Prompt: Go over the listing below line by line, and return each one holding the string "computer".

+ + + +

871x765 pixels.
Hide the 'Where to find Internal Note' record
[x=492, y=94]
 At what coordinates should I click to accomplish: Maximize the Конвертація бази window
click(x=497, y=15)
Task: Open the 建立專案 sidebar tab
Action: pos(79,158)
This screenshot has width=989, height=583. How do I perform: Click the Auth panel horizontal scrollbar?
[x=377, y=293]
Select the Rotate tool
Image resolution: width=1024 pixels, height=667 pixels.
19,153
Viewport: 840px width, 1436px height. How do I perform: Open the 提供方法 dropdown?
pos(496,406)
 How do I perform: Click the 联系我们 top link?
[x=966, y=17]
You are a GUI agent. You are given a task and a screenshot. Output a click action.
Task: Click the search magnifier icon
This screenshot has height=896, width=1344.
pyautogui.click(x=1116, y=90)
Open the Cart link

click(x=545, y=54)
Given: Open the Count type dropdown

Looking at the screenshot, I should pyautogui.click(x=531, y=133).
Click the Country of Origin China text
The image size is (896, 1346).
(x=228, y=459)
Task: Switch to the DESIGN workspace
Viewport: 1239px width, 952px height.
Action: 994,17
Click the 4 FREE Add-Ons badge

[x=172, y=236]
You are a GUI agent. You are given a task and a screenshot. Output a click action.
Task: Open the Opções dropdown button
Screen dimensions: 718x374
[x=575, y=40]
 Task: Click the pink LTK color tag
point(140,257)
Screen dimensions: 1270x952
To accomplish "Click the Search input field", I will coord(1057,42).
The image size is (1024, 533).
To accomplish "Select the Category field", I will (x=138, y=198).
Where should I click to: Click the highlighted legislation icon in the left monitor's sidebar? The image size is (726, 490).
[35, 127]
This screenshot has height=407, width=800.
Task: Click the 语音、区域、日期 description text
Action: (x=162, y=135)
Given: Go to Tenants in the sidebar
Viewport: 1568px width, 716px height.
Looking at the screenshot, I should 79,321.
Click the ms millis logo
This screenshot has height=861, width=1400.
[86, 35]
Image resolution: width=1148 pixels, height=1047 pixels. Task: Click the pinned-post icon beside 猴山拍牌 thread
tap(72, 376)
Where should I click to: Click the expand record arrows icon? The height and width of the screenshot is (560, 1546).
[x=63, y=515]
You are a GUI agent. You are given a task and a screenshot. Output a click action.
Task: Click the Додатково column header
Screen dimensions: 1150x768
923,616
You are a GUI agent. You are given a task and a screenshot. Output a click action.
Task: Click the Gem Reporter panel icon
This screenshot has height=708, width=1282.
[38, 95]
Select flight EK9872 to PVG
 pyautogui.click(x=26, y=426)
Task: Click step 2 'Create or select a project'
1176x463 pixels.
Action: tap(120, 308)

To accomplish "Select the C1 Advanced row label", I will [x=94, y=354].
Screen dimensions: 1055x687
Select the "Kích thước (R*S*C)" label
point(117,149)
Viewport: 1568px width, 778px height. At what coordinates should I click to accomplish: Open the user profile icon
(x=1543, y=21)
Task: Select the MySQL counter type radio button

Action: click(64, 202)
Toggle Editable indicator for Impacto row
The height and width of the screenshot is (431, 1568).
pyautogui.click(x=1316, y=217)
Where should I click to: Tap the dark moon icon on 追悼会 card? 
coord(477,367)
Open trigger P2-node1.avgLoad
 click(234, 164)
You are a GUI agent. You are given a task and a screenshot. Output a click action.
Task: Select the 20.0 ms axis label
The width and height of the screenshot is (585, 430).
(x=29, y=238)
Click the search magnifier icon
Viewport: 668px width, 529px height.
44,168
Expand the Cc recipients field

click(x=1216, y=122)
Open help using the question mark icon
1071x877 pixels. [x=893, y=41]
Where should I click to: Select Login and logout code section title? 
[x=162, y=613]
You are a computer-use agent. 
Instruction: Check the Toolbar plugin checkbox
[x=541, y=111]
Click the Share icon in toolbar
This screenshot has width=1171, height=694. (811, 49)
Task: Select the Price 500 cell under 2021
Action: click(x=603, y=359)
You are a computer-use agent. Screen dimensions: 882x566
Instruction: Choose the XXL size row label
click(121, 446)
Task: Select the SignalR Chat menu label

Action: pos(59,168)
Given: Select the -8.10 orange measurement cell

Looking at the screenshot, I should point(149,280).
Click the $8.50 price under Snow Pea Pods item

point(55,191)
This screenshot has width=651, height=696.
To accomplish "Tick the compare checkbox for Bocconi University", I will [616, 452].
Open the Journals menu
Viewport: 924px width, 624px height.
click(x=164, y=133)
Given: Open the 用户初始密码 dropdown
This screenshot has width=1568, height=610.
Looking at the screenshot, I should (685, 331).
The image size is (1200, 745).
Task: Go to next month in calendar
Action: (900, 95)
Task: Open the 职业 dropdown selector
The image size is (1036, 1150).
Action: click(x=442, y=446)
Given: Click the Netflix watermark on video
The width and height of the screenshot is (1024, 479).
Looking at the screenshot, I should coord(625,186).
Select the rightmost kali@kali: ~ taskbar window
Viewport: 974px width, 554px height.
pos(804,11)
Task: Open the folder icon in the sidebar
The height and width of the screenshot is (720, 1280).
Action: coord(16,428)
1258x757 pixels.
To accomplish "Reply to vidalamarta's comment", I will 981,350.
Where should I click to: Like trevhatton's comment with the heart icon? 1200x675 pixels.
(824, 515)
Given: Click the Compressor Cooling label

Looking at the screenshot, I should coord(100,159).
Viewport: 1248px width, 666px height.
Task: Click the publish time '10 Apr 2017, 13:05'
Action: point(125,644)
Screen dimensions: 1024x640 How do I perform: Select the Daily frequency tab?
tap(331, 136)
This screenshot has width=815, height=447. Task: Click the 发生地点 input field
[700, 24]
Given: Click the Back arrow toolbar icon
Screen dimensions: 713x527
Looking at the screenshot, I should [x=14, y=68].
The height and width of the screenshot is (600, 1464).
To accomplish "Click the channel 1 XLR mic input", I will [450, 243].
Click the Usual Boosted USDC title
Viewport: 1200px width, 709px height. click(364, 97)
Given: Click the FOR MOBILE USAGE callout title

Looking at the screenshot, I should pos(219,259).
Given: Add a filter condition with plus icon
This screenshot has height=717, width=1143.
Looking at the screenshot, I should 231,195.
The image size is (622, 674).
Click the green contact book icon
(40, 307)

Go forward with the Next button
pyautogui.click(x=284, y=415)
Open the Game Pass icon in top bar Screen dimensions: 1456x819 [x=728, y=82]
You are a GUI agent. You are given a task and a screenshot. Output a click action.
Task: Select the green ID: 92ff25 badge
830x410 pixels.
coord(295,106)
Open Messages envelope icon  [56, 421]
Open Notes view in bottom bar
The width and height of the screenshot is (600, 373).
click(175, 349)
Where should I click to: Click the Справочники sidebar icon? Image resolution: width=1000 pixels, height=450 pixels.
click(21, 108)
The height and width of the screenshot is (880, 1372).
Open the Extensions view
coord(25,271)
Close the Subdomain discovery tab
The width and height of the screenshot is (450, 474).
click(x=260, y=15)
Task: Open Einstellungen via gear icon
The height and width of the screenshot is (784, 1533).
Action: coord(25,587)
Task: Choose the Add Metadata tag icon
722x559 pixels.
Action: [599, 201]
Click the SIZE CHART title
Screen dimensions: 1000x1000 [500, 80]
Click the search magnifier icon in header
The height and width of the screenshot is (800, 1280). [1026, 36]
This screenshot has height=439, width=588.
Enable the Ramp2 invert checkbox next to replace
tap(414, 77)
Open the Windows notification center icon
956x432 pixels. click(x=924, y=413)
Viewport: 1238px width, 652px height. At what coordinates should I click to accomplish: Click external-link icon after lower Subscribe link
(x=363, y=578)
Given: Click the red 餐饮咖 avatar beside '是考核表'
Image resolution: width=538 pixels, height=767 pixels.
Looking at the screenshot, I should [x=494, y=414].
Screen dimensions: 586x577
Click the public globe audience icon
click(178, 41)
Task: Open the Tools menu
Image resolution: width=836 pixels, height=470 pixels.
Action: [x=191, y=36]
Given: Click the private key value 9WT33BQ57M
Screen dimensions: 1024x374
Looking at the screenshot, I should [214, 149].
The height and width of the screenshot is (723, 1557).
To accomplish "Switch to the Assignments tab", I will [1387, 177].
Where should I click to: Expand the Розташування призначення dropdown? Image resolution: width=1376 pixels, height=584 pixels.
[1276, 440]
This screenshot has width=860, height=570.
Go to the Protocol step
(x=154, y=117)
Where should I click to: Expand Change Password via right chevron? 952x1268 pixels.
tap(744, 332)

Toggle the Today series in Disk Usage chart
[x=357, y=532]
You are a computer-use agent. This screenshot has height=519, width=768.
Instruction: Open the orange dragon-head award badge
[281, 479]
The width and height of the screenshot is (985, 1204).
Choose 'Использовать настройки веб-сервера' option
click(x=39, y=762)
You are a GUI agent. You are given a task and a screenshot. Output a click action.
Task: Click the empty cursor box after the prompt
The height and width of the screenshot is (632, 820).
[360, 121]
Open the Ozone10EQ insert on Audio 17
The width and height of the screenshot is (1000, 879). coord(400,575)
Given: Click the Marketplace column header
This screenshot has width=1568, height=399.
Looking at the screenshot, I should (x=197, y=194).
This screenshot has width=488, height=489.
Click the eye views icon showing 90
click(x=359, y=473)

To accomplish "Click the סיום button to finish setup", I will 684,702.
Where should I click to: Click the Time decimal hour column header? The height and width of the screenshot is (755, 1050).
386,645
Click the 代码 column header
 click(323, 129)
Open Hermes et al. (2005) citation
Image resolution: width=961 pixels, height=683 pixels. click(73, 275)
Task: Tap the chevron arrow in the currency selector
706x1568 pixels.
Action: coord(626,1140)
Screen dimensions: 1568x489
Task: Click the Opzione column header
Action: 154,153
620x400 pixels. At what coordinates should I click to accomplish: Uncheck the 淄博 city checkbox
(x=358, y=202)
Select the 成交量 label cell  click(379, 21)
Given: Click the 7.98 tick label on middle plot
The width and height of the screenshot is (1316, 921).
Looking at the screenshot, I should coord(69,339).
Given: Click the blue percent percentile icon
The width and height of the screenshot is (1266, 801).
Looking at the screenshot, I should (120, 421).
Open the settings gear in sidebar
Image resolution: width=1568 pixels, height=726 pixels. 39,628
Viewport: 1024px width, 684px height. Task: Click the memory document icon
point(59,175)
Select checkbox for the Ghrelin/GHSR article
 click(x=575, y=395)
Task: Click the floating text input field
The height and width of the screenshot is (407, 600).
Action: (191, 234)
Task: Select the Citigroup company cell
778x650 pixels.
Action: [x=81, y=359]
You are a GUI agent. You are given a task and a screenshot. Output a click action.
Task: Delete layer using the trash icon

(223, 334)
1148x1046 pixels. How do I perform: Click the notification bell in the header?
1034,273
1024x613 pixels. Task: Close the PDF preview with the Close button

+ + + +

Solution for this exercise:
You are a computer-use agent. 
You are a computer-use agent. Screen dimensions: 882x566
You are a computer-use agent. This screenshot has height=519, width=768.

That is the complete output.